Rather than being caused by mental wellbeing issues, it was believed to be caused by poorer drug supply (more impurities).
So if closing the border made our drugs worse-quality, isn't the US the problem?
This is like the US closing the border because they're worried about all the illegal guns crossing into the US from Canada...
-
[email protected]replied to [email protected] last edited by
I'm also a dual citizen, and as soon as people find that out, all they want to talk about is "your president", as if I voted for the motherfucker. I've lived in Canada for 16 years and will never go back to that shithole, and everybody wants me to take responsibility for what D-bag does. I didn't vote for him, I don't live in the US, and all they want to do is yell at me every time he does something idiotic (which is of course every single day). Needless to say I stopped telling people where I'm from. I've gotten really good at the Canadian accent, I sound like I was born & raised on the Prairies. Nobody could pick me out... except for the fact that I don't have a German surname and I'm not Mennonite
-
[email protected]replied to [email protected] last edited by
at some point they're gonna want our water, and it'll be much easier if we're a US territory when they finally make the decision to take it
-
[email protected]replied to [email protected] last edited by
I think you're missing the sheer scale of production capacity, and severely underestimateing how it actually makes the primary issue (logistics) so much worse. Refinement turns the raw inputs into MANY output products, and you can't mix them, so suddenly you have the same volume of products, but suddenly you need even more complex logistical frameworks to move them. The suggestion of putting refineries in AB when we're already bottlenecked is the industrial equivalent of hiring a pro athlete to teach a newborn infant to run. There isn't a conspiracy as to why refineries are all geographically positioned for maximal logistical efficiency: they're extremely sensitive to logistics.

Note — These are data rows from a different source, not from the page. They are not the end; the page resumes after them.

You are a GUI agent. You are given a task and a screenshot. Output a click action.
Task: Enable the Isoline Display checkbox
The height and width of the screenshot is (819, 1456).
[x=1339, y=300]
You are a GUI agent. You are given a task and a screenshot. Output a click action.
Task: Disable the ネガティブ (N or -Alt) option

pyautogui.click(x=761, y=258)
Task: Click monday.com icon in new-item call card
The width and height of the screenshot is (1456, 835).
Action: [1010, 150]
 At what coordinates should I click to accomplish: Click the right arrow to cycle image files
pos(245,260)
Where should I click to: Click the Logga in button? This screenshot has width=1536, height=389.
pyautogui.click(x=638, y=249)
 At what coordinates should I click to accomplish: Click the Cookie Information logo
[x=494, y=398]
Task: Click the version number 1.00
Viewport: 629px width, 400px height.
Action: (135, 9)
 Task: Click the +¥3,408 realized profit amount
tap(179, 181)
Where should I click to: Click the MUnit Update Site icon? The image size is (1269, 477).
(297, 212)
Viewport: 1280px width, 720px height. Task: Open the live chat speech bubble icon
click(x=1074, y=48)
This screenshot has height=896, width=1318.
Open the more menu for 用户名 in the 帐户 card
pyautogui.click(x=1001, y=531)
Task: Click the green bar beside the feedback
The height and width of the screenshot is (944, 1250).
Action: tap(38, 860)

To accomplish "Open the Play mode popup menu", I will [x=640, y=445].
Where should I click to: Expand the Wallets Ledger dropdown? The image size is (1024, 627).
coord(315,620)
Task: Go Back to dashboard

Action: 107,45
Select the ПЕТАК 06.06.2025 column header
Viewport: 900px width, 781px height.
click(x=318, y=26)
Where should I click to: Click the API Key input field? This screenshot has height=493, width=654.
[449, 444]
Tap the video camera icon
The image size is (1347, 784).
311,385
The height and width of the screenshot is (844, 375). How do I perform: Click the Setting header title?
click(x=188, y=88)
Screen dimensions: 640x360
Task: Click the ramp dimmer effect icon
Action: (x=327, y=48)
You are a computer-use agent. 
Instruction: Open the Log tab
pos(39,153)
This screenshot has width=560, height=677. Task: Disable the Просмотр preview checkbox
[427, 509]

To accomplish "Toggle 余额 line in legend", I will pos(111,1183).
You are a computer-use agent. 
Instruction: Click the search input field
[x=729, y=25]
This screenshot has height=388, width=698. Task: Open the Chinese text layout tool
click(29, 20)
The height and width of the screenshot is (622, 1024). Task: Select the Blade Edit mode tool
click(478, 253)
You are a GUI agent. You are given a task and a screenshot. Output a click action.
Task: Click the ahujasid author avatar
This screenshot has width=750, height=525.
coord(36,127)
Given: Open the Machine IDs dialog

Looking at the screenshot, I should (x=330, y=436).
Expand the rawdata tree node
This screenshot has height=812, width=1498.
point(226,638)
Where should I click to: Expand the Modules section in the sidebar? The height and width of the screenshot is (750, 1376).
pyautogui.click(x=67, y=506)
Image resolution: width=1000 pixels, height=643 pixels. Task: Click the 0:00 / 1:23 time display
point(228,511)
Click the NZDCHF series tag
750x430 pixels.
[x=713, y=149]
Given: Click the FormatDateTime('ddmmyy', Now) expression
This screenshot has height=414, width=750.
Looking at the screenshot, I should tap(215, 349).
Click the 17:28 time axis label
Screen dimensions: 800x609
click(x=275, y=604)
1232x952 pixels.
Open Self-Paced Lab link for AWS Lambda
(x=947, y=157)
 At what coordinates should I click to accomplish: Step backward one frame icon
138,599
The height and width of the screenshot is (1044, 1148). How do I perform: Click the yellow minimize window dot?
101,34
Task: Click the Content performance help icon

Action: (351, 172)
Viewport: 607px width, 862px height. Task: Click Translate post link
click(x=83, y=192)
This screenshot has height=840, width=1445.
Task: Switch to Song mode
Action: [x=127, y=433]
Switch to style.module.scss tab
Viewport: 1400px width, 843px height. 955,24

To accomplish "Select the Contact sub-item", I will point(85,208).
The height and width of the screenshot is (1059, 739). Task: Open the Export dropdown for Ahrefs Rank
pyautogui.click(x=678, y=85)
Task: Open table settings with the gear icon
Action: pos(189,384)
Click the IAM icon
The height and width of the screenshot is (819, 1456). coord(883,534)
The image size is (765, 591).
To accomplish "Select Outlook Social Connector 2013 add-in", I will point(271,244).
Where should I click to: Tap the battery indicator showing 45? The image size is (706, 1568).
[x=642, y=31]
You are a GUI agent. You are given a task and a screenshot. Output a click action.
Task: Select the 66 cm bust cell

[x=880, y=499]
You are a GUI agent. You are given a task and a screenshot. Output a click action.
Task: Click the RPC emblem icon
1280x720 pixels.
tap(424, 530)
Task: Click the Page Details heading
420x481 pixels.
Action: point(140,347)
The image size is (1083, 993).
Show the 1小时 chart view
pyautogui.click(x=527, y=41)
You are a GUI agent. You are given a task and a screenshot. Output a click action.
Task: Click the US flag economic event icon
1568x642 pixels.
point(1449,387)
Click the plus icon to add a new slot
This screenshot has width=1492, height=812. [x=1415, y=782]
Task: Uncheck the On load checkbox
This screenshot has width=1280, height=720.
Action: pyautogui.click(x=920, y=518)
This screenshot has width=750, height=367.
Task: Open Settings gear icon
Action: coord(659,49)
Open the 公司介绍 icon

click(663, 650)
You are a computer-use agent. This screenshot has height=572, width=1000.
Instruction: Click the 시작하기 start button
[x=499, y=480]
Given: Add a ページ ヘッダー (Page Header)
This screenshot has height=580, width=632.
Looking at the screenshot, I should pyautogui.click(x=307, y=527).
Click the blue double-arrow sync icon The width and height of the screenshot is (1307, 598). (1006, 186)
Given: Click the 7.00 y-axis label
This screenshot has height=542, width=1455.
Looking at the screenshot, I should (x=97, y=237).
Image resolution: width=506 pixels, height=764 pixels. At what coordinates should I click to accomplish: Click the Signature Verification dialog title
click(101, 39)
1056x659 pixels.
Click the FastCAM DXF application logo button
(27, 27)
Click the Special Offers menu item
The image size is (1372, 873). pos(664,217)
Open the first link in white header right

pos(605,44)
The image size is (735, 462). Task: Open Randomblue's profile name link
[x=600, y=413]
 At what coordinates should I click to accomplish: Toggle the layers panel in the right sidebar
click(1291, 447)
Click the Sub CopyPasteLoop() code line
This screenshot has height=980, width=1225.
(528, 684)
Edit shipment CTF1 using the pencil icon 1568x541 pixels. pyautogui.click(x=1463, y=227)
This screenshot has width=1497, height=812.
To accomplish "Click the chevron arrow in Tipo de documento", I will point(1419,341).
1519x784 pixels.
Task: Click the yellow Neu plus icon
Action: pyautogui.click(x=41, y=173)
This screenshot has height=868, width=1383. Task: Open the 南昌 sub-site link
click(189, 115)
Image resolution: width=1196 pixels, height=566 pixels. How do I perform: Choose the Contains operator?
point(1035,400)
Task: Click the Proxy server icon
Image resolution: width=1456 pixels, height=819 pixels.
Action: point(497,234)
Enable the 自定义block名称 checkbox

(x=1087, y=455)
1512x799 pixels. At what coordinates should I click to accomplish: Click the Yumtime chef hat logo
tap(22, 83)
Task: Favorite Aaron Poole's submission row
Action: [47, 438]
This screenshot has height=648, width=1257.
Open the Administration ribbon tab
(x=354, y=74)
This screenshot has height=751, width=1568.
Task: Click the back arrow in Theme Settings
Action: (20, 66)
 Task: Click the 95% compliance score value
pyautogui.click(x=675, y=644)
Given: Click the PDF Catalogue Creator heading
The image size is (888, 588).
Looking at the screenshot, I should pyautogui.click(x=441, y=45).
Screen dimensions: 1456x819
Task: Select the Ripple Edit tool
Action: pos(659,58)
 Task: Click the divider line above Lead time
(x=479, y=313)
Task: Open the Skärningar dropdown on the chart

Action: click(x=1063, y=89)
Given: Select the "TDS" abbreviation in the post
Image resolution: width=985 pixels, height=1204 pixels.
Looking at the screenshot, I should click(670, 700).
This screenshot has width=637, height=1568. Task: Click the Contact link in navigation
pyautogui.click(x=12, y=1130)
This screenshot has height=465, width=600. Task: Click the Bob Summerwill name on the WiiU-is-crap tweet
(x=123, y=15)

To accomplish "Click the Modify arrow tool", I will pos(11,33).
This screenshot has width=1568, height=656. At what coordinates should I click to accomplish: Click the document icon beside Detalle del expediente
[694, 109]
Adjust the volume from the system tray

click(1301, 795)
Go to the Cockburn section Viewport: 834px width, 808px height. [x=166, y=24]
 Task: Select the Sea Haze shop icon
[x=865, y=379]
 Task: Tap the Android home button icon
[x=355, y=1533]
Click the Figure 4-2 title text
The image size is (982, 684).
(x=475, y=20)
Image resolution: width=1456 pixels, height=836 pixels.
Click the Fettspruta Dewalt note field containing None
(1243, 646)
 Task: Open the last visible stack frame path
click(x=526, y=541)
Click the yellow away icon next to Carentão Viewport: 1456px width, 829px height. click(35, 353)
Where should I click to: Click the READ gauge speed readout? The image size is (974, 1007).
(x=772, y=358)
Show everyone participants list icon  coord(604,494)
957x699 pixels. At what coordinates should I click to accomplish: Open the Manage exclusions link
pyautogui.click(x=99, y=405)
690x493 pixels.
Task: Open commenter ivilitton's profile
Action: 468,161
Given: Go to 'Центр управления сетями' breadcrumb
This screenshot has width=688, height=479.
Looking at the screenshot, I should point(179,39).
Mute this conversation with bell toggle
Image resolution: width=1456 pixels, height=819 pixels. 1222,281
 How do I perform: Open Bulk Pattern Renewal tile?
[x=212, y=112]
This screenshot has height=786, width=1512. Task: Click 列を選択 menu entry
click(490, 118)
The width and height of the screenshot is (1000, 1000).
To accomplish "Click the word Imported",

If we were going to put a refinery anywhere, it should be in BC. If they're more comfortable putting other refined petroleum products on ships, sweet. The construction is big money infused into the economy, so is the operation. So is the increased shipping activity.
Like, Canada is one country, and now more than ever it HAS to be operating at the national level of economic interests. Canada HAS to integrate it's energy with the rest of the world.